Saving city jobs will cost

A typical Ashland homeowner would pay an extra $34.43 in property taxes per year to save the jobs of two firefighters and the Community Emergency Response Team Coordinator while also preventing a police records clerk from being cut to half-time.

Ashland City Administrator Martha Bennett has proposed a $80.9 million budget for the coming fiscal year, which starts July 1. That's down from this fiscal year's adopted budget of $95.2 million.

Combined with staff cuts made in December 2008 to deal with the economic recession, the equivalent of 14.35 full-time employees would be cut if the Ashland Citizens' Budget Committee approves the proposed budget.

Under the proposed budget, property taxes would go up only 6 cents per $1,000 of assessed value, or $12.90 for the owner of a home at Ashland's median assessed value of $225,000. That increase is part of a voter-approved levy to help fund the Ashland Public Library.

Assessed home values are significantly lower than market values because of property tax limitations approved by Oregon voters in the 1990s.

Jobs in the Ashland police and fire departments are among those on the chopping block.

Saving two firefighters' jobs would cost the owner of a median-value home another $21.15 a year. Preserving CERT Coordinator Lucy Edwards' job would cost $9.45 extra each year. Through the popular CERT program, Edwards trains residents to take care of themselves, their families and their community during emergencies, such as natural disasters.

Preventing a police records clerk's job from being cut to half-time would cost $3.83 per year.

Although Bennett has proposed a budget that only includes a property tax increase of 6 cents per $1,000 in assessed value, she recommended that the Budget Committee raise Ashland's property tax to its legal ceiling, which would add on almost 21 cents more per $1,000 in assessed value.

City property taxes for the owner of a home assessed at $225,000 would increase from $994.03 this fiscal year to $1,052.21 — an increase of $58.18.

With the added money, Bennett said her recommendation would be that the city build a minimum reserve of $133,000 and keep the police records clerk at full-time and save the jobs of the two firefighters and the CERT coordinator.

However, Budget Committee member Bill Heimann said the committee needs to look not only at the effect of property tax increases, but at the impact of increasing city fees on residents.

The city raised water fees by 10 percent and sewer fees by 20 percent, effective as of this week.

The combined rate increases will cost a typical family of four in a 1,500-square-foot house with landscaping an average of about $6.60 more each month, city staff estimated.
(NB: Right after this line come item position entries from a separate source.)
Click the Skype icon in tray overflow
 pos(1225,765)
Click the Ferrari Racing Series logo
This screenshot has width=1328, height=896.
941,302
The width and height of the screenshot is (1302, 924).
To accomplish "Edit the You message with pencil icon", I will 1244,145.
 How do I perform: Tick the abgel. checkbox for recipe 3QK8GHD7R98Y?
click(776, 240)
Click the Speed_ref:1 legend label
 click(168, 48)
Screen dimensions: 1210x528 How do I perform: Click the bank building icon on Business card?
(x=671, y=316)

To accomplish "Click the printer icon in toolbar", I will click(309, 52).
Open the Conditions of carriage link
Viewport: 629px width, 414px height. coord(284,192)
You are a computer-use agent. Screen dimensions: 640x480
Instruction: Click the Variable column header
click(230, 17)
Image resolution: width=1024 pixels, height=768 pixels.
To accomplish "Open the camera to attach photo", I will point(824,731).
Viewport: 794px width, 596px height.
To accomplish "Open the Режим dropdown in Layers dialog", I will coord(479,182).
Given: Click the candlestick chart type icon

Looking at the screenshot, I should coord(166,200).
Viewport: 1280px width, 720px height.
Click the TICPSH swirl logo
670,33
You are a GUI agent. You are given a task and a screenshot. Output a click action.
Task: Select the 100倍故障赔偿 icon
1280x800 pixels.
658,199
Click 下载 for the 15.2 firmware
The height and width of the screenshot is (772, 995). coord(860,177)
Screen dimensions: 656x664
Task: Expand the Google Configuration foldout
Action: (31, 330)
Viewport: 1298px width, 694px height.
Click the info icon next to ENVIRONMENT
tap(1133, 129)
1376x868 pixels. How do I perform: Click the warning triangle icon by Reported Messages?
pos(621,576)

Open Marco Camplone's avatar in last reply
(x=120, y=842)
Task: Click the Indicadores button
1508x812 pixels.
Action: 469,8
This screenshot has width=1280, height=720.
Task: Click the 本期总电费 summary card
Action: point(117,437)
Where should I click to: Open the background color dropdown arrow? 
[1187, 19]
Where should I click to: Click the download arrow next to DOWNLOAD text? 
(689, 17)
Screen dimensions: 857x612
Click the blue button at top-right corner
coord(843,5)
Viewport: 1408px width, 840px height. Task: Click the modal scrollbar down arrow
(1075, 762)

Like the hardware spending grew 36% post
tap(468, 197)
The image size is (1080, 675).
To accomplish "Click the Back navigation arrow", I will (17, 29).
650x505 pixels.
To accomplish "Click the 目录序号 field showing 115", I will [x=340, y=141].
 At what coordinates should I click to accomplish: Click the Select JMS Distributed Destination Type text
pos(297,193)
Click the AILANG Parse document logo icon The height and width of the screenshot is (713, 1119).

That amounts to $79.20 each year.

"The impact is real," Bennett agreed, adding later, "We do need to look at the cumulative impact."

Saving the job of a water department worker would require a 1 percent water fee increase, while preserving the job of a sewer department worker would require a 1.6 percent sewer fee increase.

Water and sewer rates will likely go up in the future even if workers aren't spared. Rate increases for 2010 aren't known yet, but could be another 10 percent for water and 40 percent for sewer. That dramatic increase in sewer fees would result if city voters don't renew the city's restaurant food and beverage tax, which is mainly used to subsidize sewer service.

The various job cuts would save the city about $1 million. Most of the proposed budget reduction for the coming fiscal year comes from the city doing less to maintain and improve its infrastructure.

Infrastructure spending, budgeted at $10.34 million this fiscal year, would drop to $5.59 million for the coming fiscal year.

The Budget Committee — which is made up of residents, the Ashland City Council and Mayor John Stromberg — will continue to review the city budget over the next three weeks. All meetings are open to the public and begin at 6 p.m. in the Ashland Civic Center, 1175 E. Main St.

The Budget Committee will likely make decisions about what cuts or additions to make to different city departments after hearing presentations from all the departments.

The schedule of meetings is as follows:

  • Monday, April 27 — Ashland Fiber Network, Electric Department and Conservation Division;
  • Thursday, April 30 — City Recorder, Administration, Human Resources, Legal;
  • Wednesday, May 6 — Police, Fire, Planning and Community Development Block Grants (federal housing grants);
  • Monday, May 11 — Infrastructure projects, Public Works, Airport, Streets, Water, Sewer, Administration, Engineering, Cemetery and Equipment;
  • Wednesday, May 13 — Public Works continued, if needed;
  • Thursday, May 14 — Overall city budget approval and set property tax rate.

The City Council will also hold a public hearing about the budget on June 2 and will give final approval for a budget on June 16. Those meetings begin at 7 p.m. and are in the Ashland Civic Center.